How many outraged parents have bawled that at a zoned-out teenager playing with a mobile phone? But those words weren’t directed at a young person, they were directed at my friend, by her husband. My friend is a 42-year-old mother of two… with a Twitter addiction.
As a frequent user myself, the appeal to me is clear: instant, easy communication on anything you like to lots of people or none. It’s amazingly informative and if you follow a story that unfolds on Twitter you’re not left at the end of a news bulletin thinking questions like: why Ecuador?
You can join in conversations, or just snoop on them. Rant, or read: it’s incredibly cathartic. It’s freeing too in that you can really choose the people you want to “surround” yourself with. There is no pressure, bad feelings or hurt looks: follow or unfollow – there are no consequences.
But the real appeal for me (and I suspect for many others) is that Twitter can be really powerful, especially for women. Women use Twitter marginally more than men and I think the appeal to them is clear in the way they use it.
While men tend to use Twitter to make statements and debate, women use it in a more complex way. They combine tweets about life, work and issues they are concerned about with support for other women, campaigning, networking and challenging views and structures. This flexible way of using Twitter is why it’s so powerful for women and why so many powerful women are emerging through this medium.
Yet that is not always recognised, in mainstream media at least. Recently, many women tweeters have been frustrated by the lack of women on the various lists claiming to represent the “top 100 tweeters”. What do they expect? If women are under-represented in mainstream media, it follows that when the mainstream media publish lists, they won’t be on there either.
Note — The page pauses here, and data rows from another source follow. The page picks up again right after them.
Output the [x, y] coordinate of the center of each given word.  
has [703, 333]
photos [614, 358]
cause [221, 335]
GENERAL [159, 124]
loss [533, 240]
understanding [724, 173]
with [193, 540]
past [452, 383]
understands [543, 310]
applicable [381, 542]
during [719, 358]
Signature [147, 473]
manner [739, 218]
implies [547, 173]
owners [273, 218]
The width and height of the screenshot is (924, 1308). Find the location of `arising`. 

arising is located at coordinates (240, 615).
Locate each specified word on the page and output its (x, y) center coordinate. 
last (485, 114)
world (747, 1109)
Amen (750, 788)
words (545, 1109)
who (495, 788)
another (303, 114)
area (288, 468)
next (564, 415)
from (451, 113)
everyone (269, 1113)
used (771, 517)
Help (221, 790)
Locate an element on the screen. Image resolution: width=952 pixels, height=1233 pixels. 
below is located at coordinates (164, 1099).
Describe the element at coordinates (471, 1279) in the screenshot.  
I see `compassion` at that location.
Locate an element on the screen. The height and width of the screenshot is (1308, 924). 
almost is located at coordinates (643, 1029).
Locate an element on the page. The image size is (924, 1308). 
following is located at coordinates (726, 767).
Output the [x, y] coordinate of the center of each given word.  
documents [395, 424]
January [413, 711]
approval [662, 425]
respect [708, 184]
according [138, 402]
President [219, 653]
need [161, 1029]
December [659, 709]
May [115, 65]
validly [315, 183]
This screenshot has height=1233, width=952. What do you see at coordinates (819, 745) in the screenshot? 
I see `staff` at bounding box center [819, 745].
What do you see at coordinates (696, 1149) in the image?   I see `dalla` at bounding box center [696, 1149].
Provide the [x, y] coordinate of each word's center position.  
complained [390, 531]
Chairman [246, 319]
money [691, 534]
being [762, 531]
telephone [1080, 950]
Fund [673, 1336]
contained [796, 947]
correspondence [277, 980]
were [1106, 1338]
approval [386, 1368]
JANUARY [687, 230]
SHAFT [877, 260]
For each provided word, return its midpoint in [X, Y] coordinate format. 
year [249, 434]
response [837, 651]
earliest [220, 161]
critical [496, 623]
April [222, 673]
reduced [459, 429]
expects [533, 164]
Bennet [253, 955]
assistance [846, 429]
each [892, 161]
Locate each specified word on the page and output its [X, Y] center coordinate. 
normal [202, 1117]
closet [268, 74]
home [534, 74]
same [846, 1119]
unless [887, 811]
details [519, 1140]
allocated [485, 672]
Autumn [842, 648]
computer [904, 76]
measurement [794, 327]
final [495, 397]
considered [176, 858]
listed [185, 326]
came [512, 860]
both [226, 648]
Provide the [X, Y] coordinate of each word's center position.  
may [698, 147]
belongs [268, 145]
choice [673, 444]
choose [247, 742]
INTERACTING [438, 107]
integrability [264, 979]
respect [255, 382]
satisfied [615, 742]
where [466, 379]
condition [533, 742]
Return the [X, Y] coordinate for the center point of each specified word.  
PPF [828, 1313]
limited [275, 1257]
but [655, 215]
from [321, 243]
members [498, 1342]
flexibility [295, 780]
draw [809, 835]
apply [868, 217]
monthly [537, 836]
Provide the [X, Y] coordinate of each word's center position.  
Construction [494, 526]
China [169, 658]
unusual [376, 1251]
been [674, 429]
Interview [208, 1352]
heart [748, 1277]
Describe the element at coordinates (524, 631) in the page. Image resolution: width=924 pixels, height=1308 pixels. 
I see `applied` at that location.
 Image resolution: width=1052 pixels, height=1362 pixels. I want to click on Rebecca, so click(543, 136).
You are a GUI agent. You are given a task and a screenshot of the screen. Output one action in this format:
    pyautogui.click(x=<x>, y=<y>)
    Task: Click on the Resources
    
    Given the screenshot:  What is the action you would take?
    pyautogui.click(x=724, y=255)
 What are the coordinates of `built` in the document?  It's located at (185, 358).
Does it matter? The fact is, women are strong on Twitter and they are influencing debate, creating opinions and changing things. On Twitter they can take things into their own hands and opine, start or contribute to debates with just 140 key strokes.
A debate has been raging recently by women tweeters in Scotland disappointed by the lack of women opining on Scottish political programmes. When @lesleyriddoch had an opportunity to raise this issue at the Edinburgh Festival, it took a matter of minutes for the female Scottish political “Twitterati” to rally round. They compiled a list of women political commentators in Scotland who should and could be invited on to these programmes and got it to their comrade in time for her discussion that evening.